### Selection
SGS Hosts 7th Symposium

Issue: 
Network News Spring 2005, Vol. 18 No. 1
Section:
Site News

The 7th Shortgrass Steppe (SGS) LTER Symposium was held January 14, 2005, with contributions from the USDA Forest Service (USFS), Pawnee National Grassland, and Rocky Mountain Bird Observatory.

Over 150 people attended, representing twenty-five agencies, universities, and non-governmental organizations, ranging from local high school students and farm and livestock producers to U.S. legislators. Participants focused on management, research, and conservation. Presenters from Colorado State University (CSU) and the USDA's Agricultural Research Service (ARS) Rangeland Resources Research Unit, explored issues of grazing, drought, weeds and invasive species, faunal diversity, and prairie dogs. Twenty-three posters were presented on research studies, conservation, land management, information management, education, and outreach.

### Supplied data

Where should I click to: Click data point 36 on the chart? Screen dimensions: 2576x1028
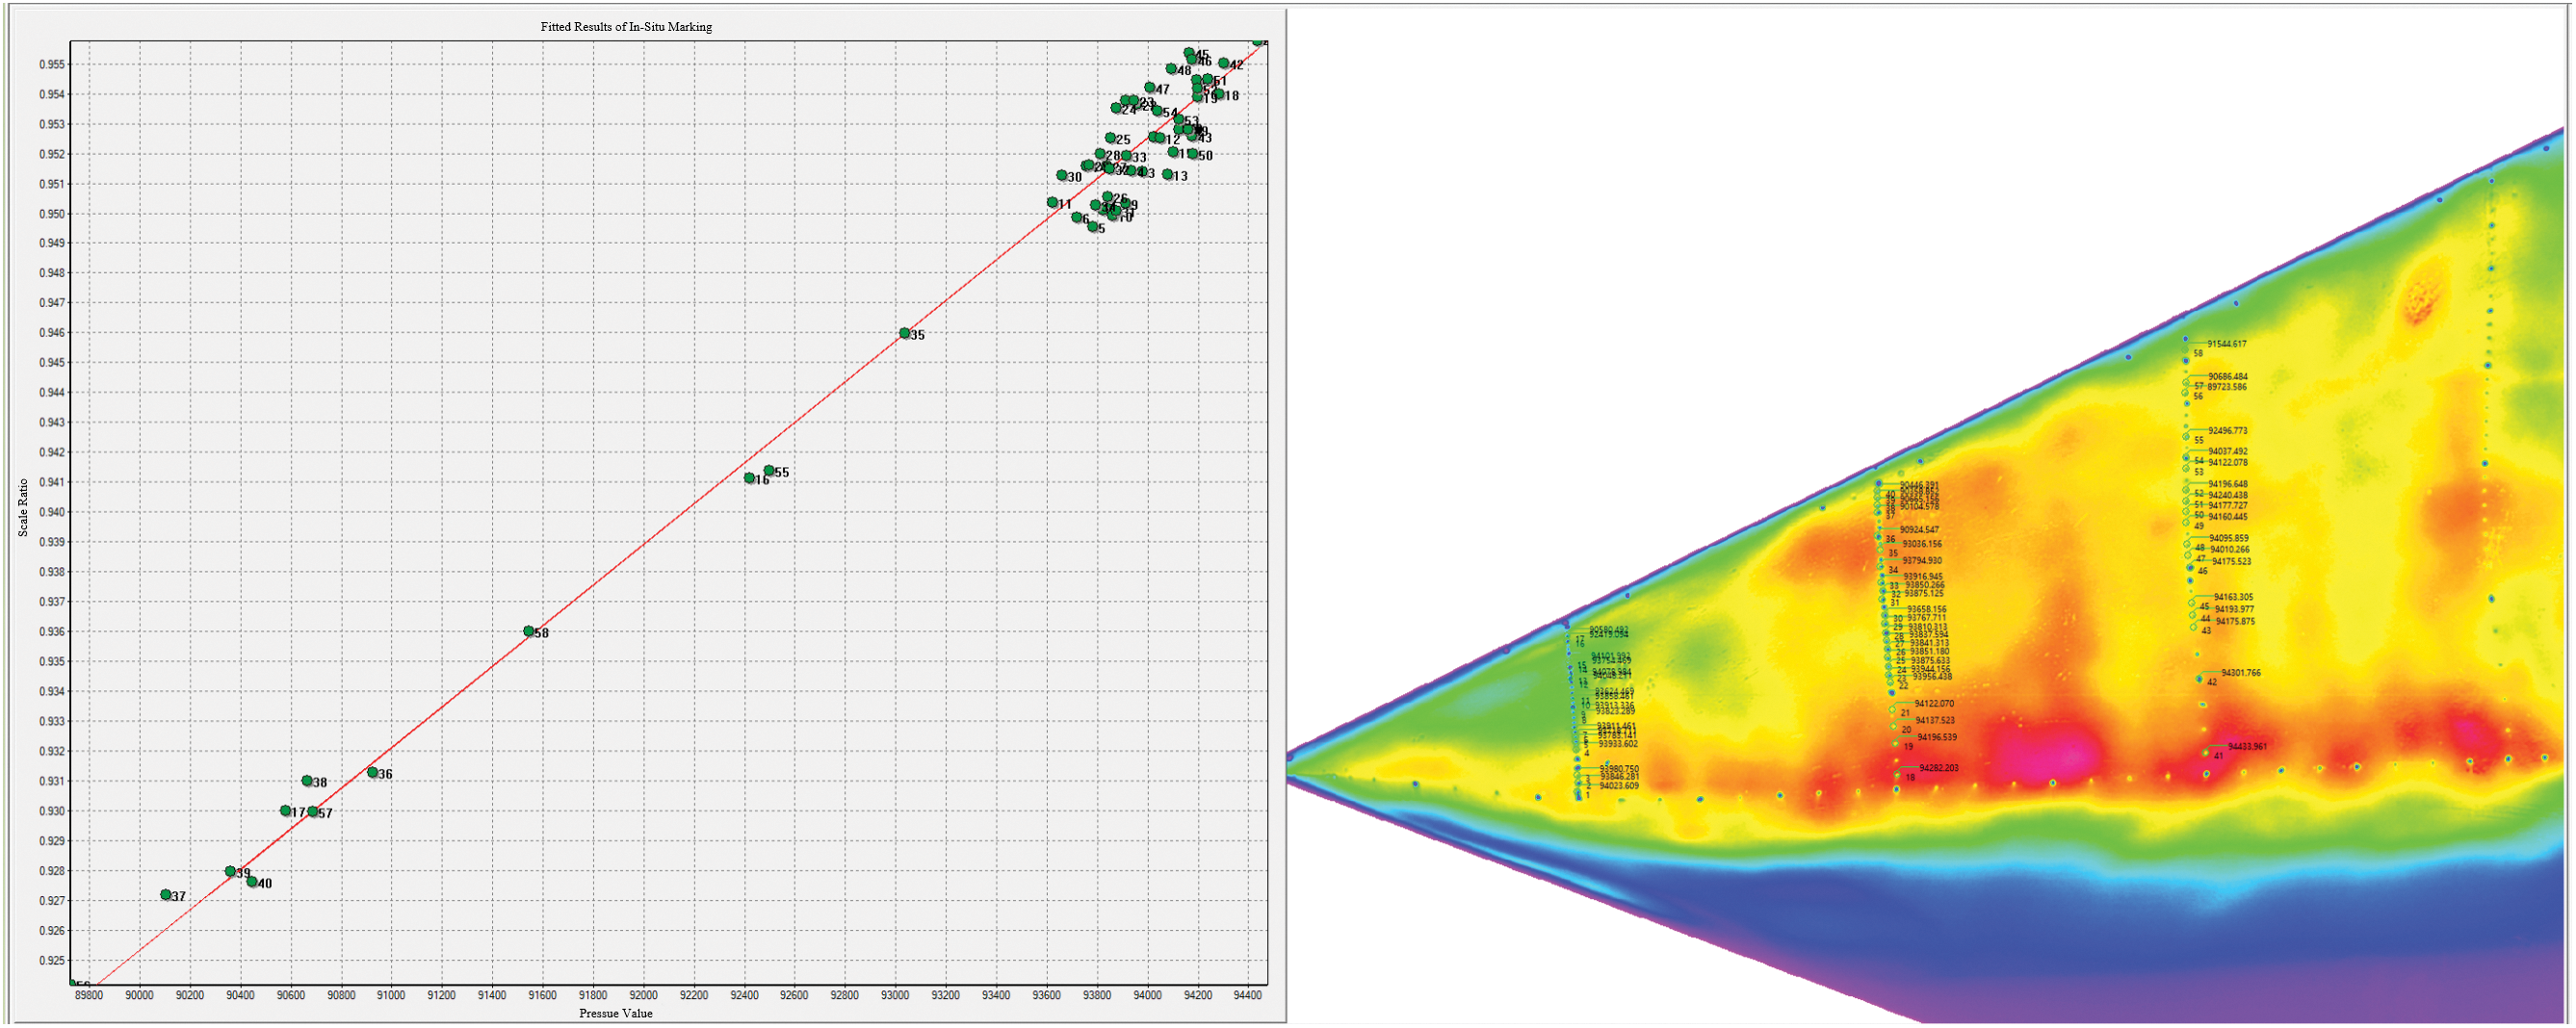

### What is asked
Rewrite the symposium report's passage starting at "The 7th Shortgrass" and ending at "education, and outreach.", updating it so that "posters" becomes "displays".

### Solution
The 7th Shortgrass Steppe (SGS) LTER Symposium was held January 14, 2005, with contributions from the USDA Forest Service (USFS), Pawnee National Grassland, and Rocky Mountain Bird Observatory.

Over 150 people attended, representing twenty-five agencies, universities, and non-governmental organizations, ranging from local high school students and farm and livestock producers to U.S. legislators. Participants focused on management, research, and conservation. Presenters from Colorado State University (CSU) and the USDA's Agricultural Research Service (ARS) Rangeland Resources Research Unit, explored issues of grazing, drought, weeds and invasive species, faunal diversity, and prairie dogs. Twenty-three displays were presented on research studies, conservation, land management, information management, education, and outreach.